U.S. tech companies sharing bug info with U.S. govt before releasing fixes
A recent report by Bloomberg’s Michael Riley has revealed that a great many U.S.-based companies are voluntarily sharing sensitive information with the U.S. national security agencies (both intelligence and military) in order to get information about potential risks and attacks.
This group of “trusted partners” includes many of the biggest Internet, hardware and software companies, security companies, as well as telecoms, ISPs, banks and companies from other sectors, and the information shared by them usually does not involve user information, but things like equipment specifications, security flaws, and more.
This type of information seems innocuous at first glance, but the problem is that it can be used by the government not only to defend its systems from all types of cyber attacks, but also to launch cyber attacks against other nations and cyber espionage against any and every type of target using those technologies.
Riley’s sources have revealed that companies such as Microsoft and other Internet, security and software companies share information about vulnerabilities in their widely-used software before they issue a fix for them, and they can’t be sure that this information is not misused to compromised foreign targets.
Some U.S. telecoms allegedly also give the intelligence agencies access to all the data held in facilities located abroad, as the Foreign Intelligence Surveillance Act (FISA) doesn’t require oversight nor permission from a court.
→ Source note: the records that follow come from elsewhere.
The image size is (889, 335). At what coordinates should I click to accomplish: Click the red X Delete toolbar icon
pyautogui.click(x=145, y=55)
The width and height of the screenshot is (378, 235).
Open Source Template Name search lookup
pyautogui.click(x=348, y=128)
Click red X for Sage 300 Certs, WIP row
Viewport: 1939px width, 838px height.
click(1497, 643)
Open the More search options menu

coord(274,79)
Not many people in these companies apparently know about these arrangements – more often than not, only a few of the people at the top are aware they exist. And with the latest revelations about the existence of PRISM and how giants like Google, Microsoft, Apple, Yahoo and others cooperate (or are forced to) with the data collection, the aforementioned arrangements don’t sound so unbelievable.
Microsoft has reacted to the revelations by saying that the company has several programs through which they disclose information regarding vulnerabilities, some of which have government participants.
“Prior to any fix being released to the ~1B computers that receive automatic security updates each month, Microsoft communicates with program participants after our engineering cycle is completed to ensure delivery of the most current information. While timing varies slightly each month, disclosure takes place just prior to our security update for billions of customers,” they claim.
“One example is our Microsoft Active Protections Program (MAPP), which supplies Microsoft vulnerability information to security software partners prior to Microsoft’s monthly security update release so partners can build enhanced customer protections. Another example of information sharing is the Security Cooperation Program (SCP) for Governments. Membership provides key technical information on security vulnerabilities prior to the security update being publicly available. This allows members more time to prioritize creating and disseminating authoritative guidance for increasing network protections,” they stated, adding that U.S. intelligence agencies do not receive information before other governments on the SCP.
McAfee’s CTO Michael Fey commented that “McAfee’s function is to provide security technology, education, and threat intelligence to governments. This threat intelligence includes trending data on emerging new threats, cyber-attack patterns and vector activity, as well as analysis on the integrity of software, system vulnerabilities, and hacker group activity.”
Examples of other information shared with the U.S. government is metadata about system specifications (OS, browser type and version, Java use, and so on), and that about communications between two foreign systems that passes via U.S. fiber optic cables.